[Opening ENTRIES SHOWN section]

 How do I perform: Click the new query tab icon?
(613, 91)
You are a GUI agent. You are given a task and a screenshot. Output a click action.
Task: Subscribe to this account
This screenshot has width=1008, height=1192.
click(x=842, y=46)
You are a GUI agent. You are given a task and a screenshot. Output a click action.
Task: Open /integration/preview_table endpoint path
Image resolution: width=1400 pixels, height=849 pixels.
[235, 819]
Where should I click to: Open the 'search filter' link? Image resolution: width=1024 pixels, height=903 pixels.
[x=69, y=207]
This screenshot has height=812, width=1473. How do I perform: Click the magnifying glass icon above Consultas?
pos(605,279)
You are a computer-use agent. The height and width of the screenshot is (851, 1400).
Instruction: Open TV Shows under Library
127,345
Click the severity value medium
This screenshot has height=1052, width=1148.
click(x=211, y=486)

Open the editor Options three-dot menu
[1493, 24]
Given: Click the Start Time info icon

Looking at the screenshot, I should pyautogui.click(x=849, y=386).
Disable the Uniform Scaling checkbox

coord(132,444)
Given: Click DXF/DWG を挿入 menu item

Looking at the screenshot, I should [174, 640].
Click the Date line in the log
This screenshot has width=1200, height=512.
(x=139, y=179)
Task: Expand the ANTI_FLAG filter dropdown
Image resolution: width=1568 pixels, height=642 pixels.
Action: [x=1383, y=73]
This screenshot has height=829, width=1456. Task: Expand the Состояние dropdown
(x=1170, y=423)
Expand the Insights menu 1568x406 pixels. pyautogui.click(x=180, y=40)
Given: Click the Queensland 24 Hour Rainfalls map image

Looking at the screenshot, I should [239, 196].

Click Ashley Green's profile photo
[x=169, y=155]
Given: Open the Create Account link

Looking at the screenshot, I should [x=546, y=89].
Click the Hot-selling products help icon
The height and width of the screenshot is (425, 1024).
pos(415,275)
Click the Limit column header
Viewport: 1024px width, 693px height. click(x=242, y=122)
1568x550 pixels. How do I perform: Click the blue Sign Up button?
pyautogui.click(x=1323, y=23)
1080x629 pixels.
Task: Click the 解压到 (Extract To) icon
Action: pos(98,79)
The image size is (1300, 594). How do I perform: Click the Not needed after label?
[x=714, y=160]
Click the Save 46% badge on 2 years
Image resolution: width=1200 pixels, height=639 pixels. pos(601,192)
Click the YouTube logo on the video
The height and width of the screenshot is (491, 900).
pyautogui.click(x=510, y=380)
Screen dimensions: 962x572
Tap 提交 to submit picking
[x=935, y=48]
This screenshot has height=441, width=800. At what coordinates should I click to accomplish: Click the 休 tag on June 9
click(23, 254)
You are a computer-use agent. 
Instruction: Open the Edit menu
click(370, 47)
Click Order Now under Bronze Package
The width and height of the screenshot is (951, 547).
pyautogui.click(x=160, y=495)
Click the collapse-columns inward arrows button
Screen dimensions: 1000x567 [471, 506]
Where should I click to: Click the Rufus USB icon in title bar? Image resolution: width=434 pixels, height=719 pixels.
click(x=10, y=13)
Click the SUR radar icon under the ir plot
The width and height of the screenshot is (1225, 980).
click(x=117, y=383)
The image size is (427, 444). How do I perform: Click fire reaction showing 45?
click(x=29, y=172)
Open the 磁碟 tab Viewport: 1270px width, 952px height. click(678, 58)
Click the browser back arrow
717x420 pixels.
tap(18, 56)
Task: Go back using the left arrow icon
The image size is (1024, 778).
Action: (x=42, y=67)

[Closing ENTRIES SHOWN section]

= THE PROBLEM =
Lines containing the word "computer" are to be counted in the listing; state their number alone.

= YOUR RESPONSE =
2